Many who come to Tribe just want a change. “They say ‘I’m 54, 56, I’ve been doing this for 15 to 20 years, I’m not ready to retire, but there’s more that I want to do than sit in this chair.’”
That’s the way offers to buy competitors came twice to Voda Computer Systems of Kamloops, B.C. in the last four years, according to company president Andrew Watson.
“In both cases the owners were tired and wanted to get out,” he said.
Never having negotiated an acquisition, it turned into a learning experience for Watson and his partner.
“It was a lot of fun,” he says now of learning how to read a balance sheet and negotiate.
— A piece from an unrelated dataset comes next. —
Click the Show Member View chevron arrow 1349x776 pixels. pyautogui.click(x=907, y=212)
The second company, one of the oldest VARs in the city, approached Voda – a young upstart – a mere seven months later and turned it into a spectacular success thanks in part to an advertising campaign Watson invested announcing the deal.
But he admits that on both deals he and his partner relied on their gut instincts. Today, with a comptroller on staff, they’re more circumspect. They have their eye on an acquisition, but are taking their time quietly checking out the firm before making an approach.
Focus on services
At the OAM Group, the sale of part of the business stemmed from the company’s increasing focus on high-end services, said Marc Wayne, one of OAM’s managing partners.
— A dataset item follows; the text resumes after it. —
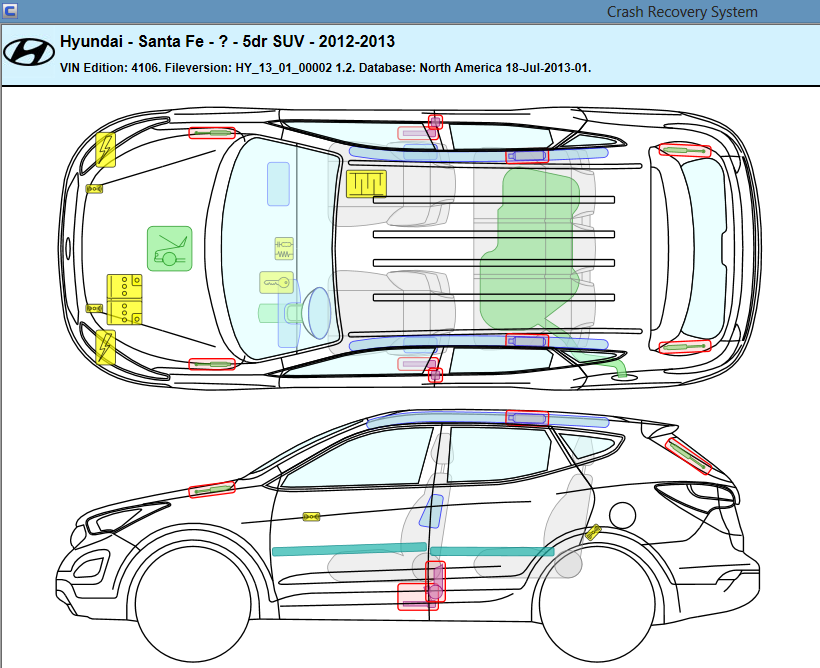Click the key ignition switch icon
That’s what led to its first acquisition, in 2004, of a VAR which specialized in Microsoft services.
On the other hand, it has turned down offers from two publicly-traded companies that wanted to acquire OAM, most recently because it found little synergy with the prospective buyer.
Wayne does emphasize the importance of being decisive on whether a deal is worth pursuing
“I do not want mergers and acquisitions to take our eye off the ball on our growth,” he says. “If things can’t come together pretty quickly you don’t want to spend time trying to put a round peg in a square hole.”
What everyone wants to know is the selling price, which Tribe says can be tricky to negotiate. In addition to looking at the last three years of sales and how broadly (or narrowly) are revenue sources, buyers will consider the state of inventory, exclusive product lines or partnerships, relations with key customers, if the company to be acquired is in a soon-to-be hot market and the strength of management.
Have a vision
“If you have a strong vision and business plan and are executing well against it, that’s better than someone who’s winging it,” he says.
If there are problems – unhappy ex-shareholders, employees or customers – deal with them. More than once has Tribe seen a deal scuttled by a last-minute lawsuit.
Then there’s the structure of the deal itself, which ranges from a swap of shares to a pay-out over several years based on the merged company’s performance.
Be patient: in Tribe’s experience, an offer crosses the table five times. Then lawyers and accountants have to do due diligence.
Finally, Wayne cautions that a deal has to make sense. “It’s not the amount of money you can achieve in a transaction, but the amount of value you can create for your company moving forward.”